**GIVEN PASSAGE:**
>> BEGIN

I associate every track to a moment, a word, a feeling, an image, a time and space. I daydream on a regular basis which causes me to miss my tube stop very often. I am obsessive about my hygiene and will floss and oil pull and wash myself way more often than necessary but strangely am not compulsive about anything else. If I think a song sounds like another one I will spend the whole day trying to find what the other one’s name is. I look at colours and images very often and associate them in my head.
I am extremely responsible and I never wanna rely on anyone so am often the person that takes you home at night, tucks you in and leaves water by your bed. I don’t like change to be honest, I love the routine but only if it has excitement in it, if not I try and construct a new set of habits that incorporate that. I dance when I brush my teeth, when I take a shower, when I cook and when I’m supposed to work out. I am not great at sleeping, I am very wired at all times so to ask my head to shut up is a mission.
I love people that are passionate about something, and I will surely fall in love with you if you spend time trying to explain to me how much your passion means to you and let me into your crazy little world. I don’t care if your passion is collecting pencils, just walk me through it with lit up eyes and excitement and I’ll love it.

>> END

**TASKS TO COMPLETE:**
• 1. Return the stretch of the self-description from "I love people" through "I’ll love it.", copied word for word.
• 2. Decide whether each statement agrees with the self-description, answering yes or no and quoting the words that settle it: (a) Daydreaming often makes the writer miss a tube stop. (b) The writer falls asleep easily. (c) The writer is compulsive about many things besides hygiene.

**SUPPLIED INFORMATION:**
>> BEGIN

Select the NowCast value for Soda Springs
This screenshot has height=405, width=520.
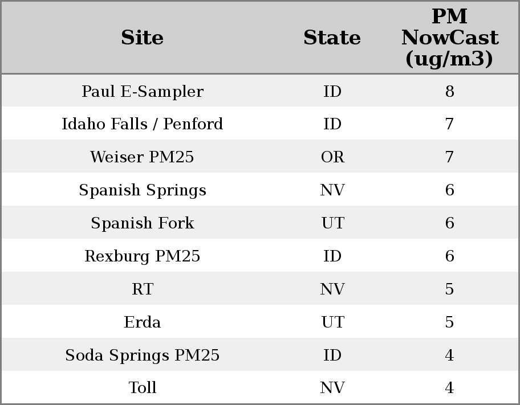[449, 355]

>> END

**TASK-BY-TASK SOLUTIONS:**
• 1.
I love people that are passionate about something, and I will surely fall in love with you if you spend time trying to explain to me how much your passion means to you and let me into your crazy little world. I don’t care if your passion is collecting pencils, just walk me through it with lit up eyes and excitement and I’ll love it.

• 2.
(a) Yes: "I daydream on a regular basis which causes me to miss my tube stop very often."
(b) No: "I am not great at sleeping"
(c) No: "strangely am not compulsive about anything else"